The data.

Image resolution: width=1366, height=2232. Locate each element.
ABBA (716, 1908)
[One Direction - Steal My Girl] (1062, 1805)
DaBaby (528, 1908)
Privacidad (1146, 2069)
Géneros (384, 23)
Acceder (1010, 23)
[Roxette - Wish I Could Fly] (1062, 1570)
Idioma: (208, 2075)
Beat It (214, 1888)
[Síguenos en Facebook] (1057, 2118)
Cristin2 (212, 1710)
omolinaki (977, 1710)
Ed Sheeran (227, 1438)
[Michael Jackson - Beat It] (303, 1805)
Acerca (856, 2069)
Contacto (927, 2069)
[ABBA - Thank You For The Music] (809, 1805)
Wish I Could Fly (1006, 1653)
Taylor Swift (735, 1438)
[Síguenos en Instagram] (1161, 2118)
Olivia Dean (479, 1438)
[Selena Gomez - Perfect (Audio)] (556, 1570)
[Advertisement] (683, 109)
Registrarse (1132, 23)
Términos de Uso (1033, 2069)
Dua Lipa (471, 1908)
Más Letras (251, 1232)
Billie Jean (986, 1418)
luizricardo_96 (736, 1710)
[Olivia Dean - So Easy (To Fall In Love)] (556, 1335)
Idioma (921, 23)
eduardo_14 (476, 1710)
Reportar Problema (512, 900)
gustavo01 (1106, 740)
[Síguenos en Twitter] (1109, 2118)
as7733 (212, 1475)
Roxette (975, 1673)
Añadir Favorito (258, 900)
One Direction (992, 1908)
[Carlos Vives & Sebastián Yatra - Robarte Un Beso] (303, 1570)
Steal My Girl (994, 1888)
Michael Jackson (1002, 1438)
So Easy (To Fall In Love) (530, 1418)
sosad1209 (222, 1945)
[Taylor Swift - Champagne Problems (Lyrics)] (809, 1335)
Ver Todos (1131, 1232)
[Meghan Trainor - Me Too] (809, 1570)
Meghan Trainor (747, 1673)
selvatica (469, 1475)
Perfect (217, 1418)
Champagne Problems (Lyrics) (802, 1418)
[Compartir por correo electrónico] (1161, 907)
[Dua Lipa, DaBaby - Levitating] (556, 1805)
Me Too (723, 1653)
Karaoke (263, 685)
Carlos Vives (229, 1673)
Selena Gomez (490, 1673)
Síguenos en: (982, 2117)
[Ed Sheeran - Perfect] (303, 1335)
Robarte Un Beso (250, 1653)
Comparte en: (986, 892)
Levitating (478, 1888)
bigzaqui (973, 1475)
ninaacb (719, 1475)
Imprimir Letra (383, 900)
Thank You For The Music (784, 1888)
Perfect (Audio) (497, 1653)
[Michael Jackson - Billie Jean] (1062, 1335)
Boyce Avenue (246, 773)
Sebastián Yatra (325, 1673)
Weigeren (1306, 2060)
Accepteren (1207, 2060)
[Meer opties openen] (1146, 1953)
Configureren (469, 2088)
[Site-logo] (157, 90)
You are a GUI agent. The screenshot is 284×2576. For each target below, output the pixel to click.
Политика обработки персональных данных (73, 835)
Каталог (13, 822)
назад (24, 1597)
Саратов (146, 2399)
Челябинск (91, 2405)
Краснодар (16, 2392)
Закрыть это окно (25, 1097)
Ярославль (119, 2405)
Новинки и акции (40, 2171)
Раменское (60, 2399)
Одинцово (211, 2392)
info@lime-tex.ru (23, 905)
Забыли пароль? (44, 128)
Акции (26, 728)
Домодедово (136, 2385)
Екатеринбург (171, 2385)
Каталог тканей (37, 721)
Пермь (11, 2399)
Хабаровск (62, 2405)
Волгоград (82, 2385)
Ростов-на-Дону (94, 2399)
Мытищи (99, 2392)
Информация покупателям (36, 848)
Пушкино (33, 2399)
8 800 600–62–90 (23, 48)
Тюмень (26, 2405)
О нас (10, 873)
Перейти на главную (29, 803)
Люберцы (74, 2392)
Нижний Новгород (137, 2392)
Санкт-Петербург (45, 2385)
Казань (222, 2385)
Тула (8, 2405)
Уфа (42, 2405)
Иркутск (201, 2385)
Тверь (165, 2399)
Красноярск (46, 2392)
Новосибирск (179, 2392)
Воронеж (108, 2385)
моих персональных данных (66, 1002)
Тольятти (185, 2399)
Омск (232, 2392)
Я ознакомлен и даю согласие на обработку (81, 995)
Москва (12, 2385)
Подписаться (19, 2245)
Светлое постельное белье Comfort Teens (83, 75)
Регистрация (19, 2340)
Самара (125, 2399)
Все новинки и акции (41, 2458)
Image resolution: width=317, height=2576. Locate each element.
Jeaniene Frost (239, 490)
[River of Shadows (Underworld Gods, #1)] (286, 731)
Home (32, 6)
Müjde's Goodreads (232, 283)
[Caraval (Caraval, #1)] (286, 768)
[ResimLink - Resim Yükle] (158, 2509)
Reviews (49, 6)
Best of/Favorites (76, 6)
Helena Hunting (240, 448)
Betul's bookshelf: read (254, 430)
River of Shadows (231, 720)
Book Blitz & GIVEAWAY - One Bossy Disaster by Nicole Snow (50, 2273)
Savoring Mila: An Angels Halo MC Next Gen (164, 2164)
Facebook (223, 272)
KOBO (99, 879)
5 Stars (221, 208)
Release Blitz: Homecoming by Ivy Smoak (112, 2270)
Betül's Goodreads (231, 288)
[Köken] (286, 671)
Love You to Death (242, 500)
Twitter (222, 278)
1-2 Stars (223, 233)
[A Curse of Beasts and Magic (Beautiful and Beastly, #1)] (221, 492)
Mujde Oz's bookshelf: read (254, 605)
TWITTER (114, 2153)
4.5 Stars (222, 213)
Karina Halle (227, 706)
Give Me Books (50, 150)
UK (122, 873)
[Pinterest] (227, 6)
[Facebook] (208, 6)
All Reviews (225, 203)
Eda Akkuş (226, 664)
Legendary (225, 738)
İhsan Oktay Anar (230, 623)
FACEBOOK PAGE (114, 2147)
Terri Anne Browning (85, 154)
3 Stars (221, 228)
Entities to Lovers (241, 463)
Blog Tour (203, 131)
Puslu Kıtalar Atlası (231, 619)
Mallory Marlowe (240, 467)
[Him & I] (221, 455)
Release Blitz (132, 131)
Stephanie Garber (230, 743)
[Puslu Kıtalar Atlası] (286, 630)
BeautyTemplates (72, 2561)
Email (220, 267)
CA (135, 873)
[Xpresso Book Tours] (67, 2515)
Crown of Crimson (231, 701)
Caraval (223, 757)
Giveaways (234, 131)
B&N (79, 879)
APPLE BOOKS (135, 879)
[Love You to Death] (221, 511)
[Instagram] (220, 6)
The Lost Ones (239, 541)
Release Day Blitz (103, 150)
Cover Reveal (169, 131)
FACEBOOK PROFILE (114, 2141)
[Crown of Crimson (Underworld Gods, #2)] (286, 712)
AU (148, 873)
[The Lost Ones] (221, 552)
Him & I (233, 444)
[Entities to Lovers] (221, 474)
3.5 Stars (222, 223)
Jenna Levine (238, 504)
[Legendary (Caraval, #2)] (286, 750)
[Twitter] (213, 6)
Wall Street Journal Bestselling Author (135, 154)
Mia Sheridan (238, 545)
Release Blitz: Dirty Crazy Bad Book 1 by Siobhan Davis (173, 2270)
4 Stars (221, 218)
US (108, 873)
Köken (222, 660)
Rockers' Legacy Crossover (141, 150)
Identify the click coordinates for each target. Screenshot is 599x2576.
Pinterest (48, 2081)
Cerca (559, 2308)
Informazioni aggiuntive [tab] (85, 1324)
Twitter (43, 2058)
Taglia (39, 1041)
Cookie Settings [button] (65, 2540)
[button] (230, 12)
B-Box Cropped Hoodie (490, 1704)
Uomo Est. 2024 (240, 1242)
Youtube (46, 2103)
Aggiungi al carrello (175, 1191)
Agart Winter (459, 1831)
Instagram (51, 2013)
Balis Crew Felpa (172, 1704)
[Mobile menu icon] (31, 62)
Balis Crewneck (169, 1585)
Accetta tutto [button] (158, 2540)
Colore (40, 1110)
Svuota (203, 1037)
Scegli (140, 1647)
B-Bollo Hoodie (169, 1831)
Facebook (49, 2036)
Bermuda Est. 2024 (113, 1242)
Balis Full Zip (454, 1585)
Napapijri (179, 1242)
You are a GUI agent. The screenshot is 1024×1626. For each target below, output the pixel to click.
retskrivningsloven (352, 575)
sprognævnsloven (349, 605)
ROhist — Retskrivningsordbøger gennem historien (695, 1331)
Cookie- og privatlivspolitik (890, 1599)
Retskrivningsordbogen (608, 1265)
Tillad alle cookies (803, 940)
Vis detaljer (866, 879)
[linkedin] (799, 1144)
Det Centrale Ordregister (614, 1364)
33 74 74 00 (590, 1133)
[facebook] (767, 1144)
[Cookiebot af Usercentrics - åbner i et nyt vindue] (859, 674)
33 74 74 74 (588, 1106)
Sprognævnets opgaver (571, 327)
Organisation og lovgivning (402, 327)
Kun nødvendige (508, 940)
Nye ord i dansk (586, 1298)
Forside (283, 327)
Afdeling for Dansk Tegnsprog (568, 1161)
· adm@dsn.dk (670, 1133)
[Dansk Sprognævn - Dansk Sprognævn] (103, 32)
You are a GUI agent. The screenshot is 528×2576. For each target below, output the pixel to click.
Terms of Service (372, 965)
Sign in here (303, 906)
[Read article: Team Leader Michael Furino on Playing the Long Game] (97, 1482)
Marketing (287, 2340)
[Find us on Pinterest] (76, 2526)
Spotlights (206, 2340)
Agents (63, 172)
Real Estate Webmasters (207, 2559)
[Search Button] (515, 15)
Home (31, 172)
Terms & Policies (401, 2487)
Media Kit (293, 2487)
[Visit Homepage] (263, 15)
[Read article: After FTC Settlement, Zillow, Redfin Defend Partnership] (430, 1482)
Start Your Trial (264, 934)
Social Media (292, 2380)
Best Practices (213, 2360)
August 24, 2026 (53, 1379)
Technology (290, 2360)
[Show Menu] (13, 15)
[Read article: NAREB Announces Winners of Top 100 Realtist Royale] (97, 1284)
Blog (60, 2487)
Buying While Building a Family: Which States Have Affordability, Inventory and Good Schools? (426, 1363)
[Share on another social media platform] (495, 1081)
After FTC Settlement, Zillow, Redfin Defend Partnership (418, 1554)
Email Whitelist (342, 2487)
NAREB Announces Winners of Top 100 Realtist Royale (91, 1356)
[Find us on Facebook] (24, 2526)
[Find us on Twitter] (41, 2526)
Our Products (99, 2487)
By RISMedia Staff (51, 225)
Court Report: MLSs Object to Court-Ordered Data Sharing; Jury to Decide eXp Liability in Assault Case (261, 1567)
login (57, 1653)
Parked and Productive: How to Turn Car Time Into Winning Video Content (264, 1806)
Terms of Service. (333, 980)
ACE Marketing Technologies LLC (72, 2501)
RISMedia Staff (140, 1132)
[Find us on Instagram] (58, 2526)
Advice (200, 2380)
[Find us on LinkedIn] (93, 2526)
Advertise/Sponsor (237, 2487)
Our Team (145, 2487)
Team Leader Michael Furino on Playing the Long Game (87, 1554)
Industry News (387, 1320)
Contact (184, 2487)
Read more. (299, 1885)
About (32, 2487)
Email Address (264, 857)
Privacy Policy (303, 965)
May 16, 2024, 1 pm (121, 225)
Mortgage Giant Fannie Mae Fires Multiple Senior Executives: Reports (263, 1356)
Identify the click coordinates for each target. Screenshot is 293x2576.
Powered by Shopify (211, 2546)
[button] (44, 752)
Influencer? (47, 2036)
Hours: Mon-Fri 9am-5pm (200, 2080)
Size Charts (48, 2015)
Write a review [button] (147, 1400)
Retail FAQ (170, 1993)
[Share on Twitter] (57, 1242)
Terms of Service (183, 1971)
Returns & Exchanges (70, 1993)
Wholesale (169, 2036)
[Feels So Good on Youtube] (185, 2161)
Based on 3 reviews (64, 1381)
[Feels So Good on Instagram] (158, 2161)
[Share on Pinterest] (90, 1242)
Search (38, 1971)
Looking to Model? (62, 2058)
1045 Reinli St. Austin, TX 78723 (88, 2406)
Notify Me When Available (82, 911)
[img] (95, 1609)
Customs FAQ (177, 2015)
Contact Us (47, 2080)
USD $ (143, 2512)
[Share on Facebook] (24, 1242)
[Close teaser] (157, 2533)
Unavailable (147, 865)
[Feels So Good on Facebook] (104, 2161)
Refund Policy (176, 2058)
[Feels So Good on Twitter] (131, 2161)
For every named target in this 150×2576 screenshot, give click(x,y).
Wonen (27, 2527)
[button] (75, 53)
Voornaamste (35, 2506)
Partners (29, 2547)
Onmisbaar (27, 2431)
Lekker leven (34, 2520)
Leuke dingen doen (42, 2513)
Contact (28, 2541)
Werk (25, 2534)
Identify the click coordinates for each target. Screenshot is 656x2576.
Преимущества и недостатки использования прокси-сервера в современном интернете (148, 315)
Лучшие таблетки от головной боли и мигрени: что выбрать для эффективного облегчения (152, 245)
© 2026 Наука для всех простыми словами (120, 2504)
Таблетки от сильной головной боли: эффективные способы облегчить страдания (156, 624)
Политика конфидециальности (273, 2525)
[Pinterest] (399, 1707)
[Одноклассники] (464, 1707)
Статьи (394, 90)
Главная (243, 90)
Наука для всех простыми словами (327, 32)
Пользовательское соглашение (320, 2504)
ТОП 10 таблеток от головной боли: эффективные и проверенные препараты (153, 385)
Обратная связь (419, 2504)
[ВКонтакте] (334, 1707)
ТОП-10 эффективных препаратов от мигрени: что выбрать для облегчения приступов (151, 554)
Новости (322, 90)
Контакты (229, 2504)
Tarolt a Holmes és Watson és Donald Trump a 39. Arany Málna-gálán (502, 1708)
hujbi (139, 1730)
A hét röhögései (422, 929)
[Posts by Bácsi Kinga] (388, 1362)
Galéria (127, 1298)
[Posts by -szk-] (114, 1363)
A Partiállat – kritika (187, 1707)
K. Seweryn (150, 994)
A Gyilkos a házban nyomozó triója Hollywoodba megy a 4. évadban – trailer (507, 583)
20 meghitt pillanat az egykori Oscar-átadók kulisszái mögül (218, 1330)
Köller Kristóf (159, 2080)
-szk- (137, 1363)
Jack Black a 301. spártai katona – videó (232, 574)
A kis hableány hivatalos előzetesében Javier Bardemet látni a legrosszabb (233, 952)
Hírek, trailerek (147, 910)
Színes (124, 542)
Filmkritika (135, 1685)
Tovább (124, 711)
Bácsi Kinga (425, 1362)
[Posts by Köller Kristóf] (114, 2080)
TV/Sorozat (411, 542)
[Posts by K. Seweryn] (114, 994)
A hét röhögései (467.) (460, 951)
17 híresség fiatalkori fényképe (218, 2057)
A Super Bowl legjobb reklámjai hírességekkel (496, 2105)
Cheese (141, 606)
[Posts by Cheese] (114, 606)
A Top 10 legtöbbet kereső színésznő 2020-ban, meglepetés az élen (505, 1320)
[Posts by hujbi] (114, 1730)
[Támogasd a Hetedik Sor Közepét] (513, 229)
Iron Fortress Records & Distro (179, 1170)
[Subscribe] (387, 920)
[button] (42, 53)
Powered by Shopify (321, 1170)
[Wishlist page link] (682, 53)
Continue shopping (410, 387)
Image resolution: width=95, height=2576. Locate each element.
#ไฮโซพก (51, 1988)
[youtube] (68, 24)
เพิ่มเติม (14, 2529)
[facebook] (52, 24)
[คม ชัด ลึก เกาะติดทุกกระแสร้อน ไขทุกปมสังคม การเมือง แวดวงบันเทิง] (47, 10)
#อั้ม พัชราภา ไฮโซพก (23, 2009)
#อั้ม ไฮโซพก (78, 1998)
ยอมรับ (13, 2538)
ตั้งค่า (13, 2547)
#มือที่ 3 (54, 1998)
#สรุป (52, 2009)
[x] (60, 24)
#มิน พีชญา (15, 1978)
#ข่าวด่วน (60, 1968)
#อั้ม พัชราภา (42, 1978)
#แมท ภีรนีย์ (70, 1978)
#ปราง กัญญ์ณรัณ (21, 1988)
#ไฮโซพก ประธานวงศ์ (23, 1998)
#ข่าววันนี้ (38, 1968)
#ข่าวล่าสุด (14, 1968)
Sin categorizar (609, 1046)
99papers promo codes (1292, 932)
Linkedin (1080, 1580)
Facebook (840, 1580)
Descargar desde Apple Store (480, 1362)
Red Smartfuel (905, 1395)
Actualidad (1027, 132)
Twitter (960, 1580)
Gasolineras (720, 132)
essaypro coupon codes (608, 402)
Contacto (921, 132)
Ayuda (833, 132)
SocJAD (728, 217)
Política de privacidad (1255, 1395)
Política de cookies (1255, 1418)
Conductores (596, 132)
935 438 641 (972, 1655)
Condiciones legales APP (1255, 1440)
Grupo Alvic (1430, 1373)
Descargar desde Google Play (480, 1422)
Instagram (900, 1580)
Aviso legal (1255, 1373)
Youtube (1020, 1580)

Exercise goal. Each line above that holds the string "Lovers" should be copied and shown.

Solution for this task.
Entities to Lovers (241, 463)
[Entities to Lovers] (221, 474)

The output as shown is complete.